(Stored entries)
____________

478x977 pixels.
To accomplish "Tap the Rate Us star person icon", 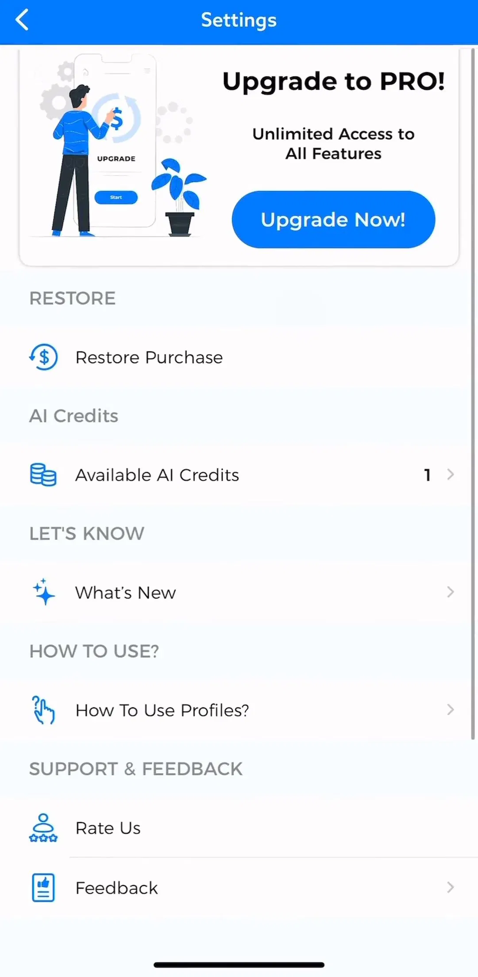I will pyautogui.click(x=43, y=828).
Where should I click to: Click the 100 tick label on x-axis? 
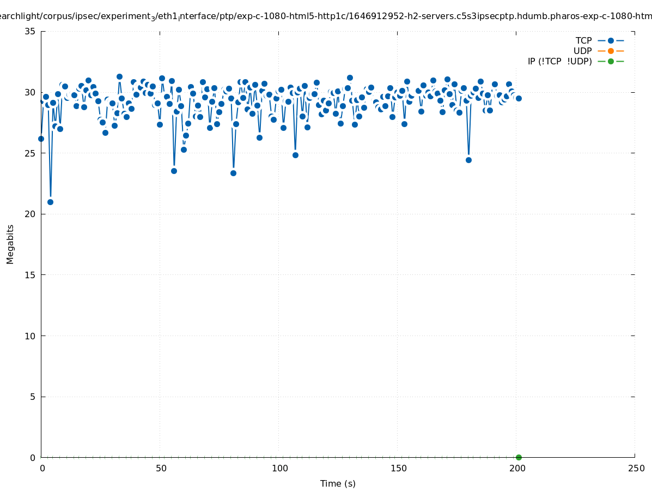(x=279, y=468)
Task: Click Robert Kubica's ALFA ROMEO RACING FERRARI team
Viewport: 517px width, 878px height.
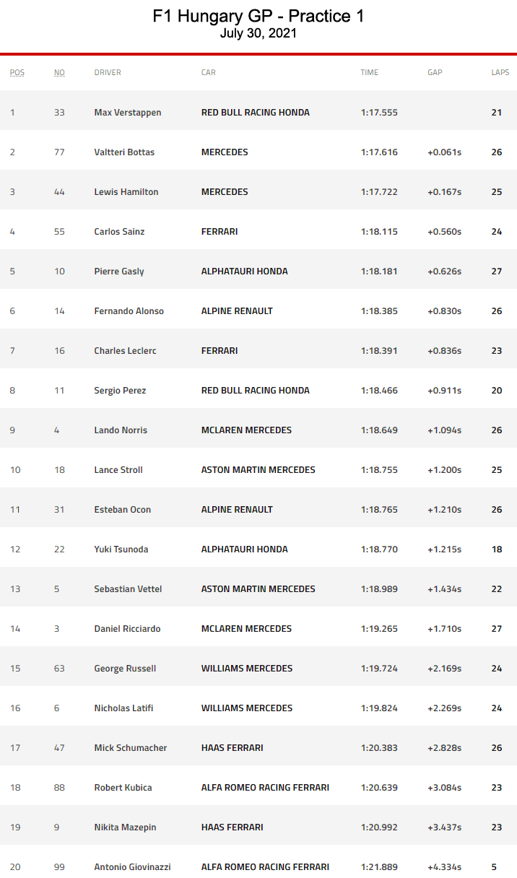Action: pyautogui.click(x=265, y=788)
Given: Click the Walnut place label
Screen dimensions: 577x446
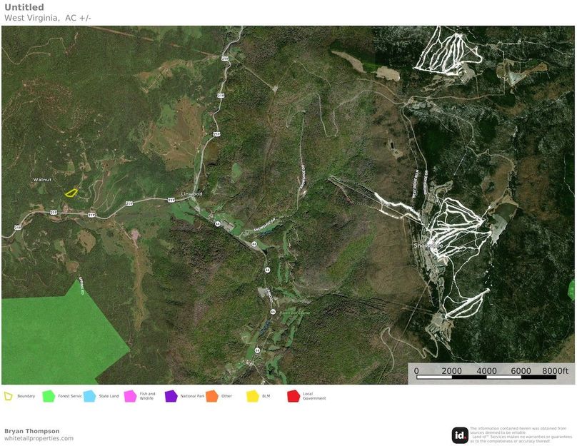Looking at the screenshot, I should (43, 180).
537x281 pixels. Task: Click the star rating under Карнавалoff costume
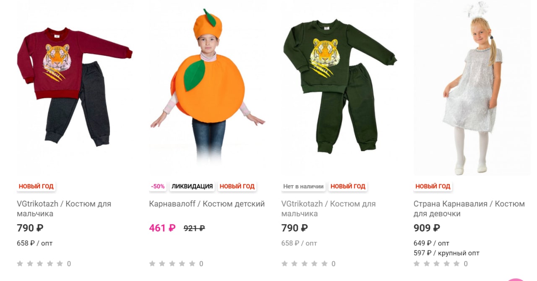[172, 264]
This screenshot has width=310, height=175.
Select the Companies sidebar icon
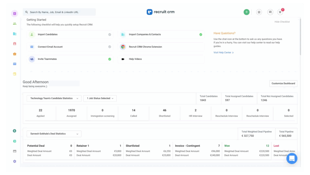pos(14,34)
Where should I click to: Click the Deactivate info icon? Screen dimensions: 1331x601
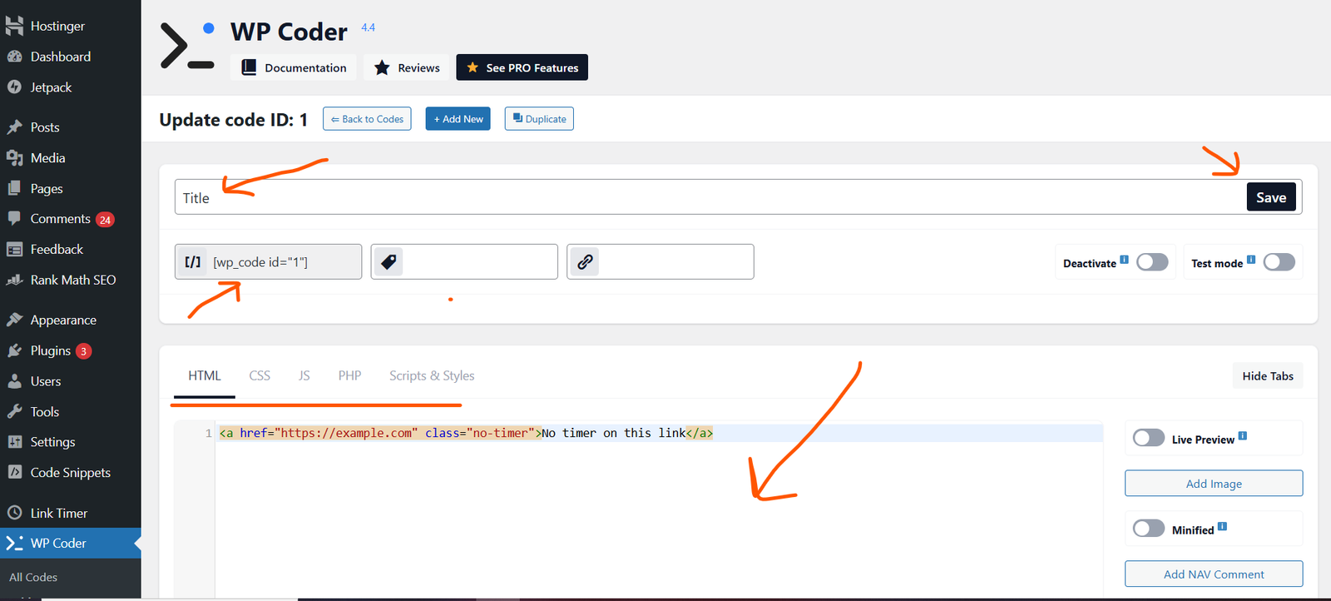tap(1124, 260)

____________

• Exercise
Print exactly the lines between the line containing "537x281 pixels. Task: Click" and the last line of the entries above, including both, and nothing besides; skip the pictures.

• Output of the task
537x281 pixels. Task: Click the star rating under Карнавалoff costume
[172, 264]
This screenshot has width=310, height=175.
Select the Companies sidebar icon
pos(14,34)
Where should I click to: Click the Deactivate info icon? Screen dimensions: 1331x601
tap(1124, 260)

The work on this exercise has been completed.